Subject: Fwd: libpthread killed my dog, part N+1
To: None <firstname.lastname@example.org>
From: Charles M. Hannum <email@example.com>
Date: 01/06/2005 01:52:50
Since the previous discussion(?) was here, I'm forwarding the latest bit,
though it seems not to be a kernel issue.
Content-Description: "Charles M. Hannum" <firstname.lastname@example.org>: libpthread killed my dog, part N+1
by po12.mit.edu (Cyrus v2.1.5) with LMTP; Wed, 05 Jan 2005 20:35:45 -0500
by pacific-carrier-annex.mit.edu (8.12.4/8.9.2) with ESMTP id j061ZdLv025225
for <email@example.com>; Wed, 5 Jan 2005 20:35:40 -0500 (EST)
id B089D53B7; Thu, 6 Jan 2005 01:35:38 +0000 (UTC)
id 189C15343; Thu, 6 Jan 2005 01:35:32 +0000 (UTC)
by mail.netbsd.org (Postfix) with ESMTP id 35692517D
for <firstname.lastname@example.org>; Thu, 6 Jan 2005 01:35:30 +0000 (UTC)
id 3E69C2A65C4; Thu, 6 Jan 2005 01:35:24 +0000 (UTC)
From: "Charles M. Hannum" <email@example.com>
Organization: By Noon Software, Inc.
Subject: libpthread killed my dog, part N+1
Date: Thu, 6 Jan 2005 01:35:23 +0000
I have discovered another deadlock, *and* the reason for upcall exhaustion.
Let us review.
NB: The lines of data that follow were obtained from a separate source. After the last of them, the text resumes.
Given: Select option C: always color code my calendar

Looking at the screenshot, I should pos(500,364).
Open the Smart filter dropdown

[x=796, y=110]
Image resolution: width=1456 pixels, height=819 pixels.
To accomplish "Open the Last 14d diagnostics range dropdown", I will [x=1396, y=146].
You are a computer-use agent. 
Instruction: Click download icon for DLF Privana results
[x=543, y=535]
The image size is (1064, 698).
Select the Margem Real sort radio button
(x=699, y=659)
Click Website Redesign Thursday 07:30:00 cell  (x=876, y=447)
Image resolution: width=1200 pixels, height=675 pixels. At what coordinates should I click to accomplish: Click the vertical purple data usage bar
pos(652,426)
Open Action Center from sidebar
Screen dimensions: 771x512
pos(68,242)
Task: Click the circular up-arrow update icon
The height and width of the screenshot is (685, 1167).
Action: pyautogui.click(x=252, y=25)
When we receive a SA_UPCALL_UNBLOCKED for a thread holding a
spinlock, we caused an immediately switch to that thread from
pthread__resolve_locks(), presumably on the theory that it will finish and
unlock immediately. Note that at this point, pt_blockgen==pt_unblockgen+1;
pt_unblockgen gets incremented again after pthread__resolve_locks() returns
and we call pthread__sched_bulk().
However, it may happen that the thread blocks again. When this happens, we
now have a chain of upcall thread(s) implicitly blocked waiting for it. In
Eventually we will get another SA_UPCALL_UNBLOCKED. When this happens, if we
are lucky, the thread will finish with the lock, and the hack in
pthread_spinunlock() will switch back to the upcall thread immediately. At
this point, pt_blockgen==pt_unblockgen+2 (because we received two unblocks).
At this point, the upcall chain will terminate, pthread__sched_bulk() will be
called, and because pt_unblockgen is already even, it will not be
incremented! Note that we are screwed now; various pieces of code will
evermore think that the thread is blocked. This leads to one form of
deadlock (signal delivery will never succeed, and the thread can get stuck
repeatedly taking a trap).
Even if I fix the even-odd test in pthread__sched_bulk(), this problem can
still lead to upcall exhaustion, by causing a chain of upcalls to be stuck.
I think -- but I'm not sure yet -- that they actually spin on the CPU,
waiting for the unblock that will allow them to continue.
Somehow, in all this mess, pthread__concurrency also becomes -1. I'm not sure
exactly how that happens.
This really needs to be fixed, somehow.